▸ **The task**:
Go through the data and count the lines holding the string "window". Write only the number.

=== Recorded information ===

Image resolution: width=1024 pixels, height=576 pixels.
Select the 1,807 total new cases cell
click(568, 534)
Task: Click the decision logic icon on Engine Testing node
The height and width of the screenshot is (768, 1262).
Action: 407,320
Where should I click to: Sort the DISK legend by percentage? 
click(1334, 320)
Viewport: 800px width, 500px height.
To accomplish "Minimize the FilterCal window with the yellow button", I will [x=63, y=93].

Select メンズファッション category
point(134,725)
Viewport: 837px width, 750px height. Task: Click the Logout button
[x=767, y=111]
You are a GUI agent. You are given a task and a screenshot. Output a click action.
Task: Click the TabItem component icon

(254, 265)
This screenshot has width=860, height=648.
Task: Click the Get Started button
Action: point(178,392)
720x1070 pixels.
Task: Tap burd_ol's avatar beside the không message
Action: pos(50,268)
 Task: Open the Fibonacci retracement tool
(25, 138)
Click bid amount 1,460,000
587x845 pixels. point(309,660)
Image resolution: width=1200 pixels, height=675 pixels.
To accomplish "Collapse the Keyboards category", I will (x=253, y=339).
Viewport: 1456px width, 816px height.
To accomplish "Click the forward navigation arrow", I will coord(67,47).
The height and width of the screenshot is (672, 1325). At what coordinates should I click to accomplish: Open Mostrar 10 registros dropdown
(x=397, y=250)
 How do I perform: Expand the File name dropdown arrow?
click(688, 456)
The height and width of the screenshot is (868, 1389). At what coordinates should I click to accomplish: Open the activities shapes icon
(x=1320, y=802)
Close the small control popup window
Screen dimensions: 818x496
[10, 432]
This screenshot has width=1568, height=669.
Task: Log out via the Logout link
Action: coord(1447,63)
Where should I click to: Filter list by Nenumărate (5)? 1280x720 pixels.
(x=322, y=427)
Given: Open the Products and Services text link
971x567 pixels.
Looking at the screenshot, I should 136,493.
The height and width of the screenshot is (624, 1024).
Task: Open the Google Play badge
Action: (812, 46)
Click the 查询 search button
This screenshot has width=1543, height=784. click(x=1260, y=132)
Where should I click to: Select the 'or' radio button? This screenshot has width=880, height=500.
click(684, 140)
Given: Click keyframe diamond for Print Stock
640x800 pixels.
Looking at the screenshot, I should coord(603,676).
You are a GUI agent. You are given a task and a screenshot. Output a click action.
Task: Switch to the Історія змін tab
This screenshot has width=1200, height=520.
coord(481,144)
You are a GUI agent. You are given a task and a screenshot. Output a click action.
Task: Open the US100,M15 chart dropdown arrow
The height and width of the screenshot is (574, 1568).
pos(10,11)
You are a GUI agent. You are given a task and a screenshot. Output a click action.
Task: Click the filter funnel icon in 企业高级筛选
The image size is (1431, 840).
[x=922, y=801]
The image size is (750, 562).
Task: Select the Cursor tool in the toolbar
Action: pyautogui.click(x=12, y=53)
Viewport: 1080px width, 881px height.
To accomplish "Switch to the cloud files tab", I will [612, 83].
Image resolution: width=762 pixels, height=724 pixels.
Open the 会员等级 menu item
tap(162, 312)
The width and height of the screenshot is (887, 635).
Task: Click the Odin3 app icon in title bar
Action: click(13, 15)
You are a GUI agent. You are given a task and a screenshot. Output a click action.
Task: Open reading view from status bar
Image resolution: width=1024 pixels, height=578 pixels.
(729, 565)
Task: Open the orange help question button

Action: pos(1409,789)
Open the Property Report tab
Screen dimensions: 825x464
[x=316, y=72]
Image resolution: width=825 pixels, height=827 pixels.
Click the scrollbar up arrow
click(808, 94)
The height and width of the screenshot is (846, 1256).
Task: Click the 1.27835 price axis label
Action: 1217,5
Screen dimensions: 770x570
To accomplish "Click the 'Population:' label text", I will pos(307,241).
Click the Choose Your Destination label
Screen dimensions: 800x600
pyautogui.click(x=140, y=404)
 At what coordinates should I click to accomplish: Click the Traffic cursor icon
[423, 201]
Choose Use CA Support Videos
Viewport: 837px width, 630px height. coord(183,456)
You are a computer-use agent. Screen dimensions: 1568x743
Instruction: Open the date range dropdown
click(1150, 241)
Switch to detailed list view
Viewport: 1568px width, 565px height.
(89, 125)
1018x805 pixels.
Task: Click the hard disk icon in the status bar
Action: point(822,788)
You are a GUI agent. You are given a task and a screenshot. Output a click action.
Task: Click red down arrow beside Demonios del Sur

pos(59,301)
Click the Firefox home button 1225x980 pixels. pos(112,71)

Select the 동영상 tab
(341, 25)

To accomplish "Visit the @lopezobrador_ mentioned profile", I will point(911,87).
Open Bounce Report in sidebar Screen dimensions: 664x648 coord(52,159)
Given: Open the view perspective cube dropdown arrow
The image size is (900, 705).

===

▸ **Response to the exercise**:
2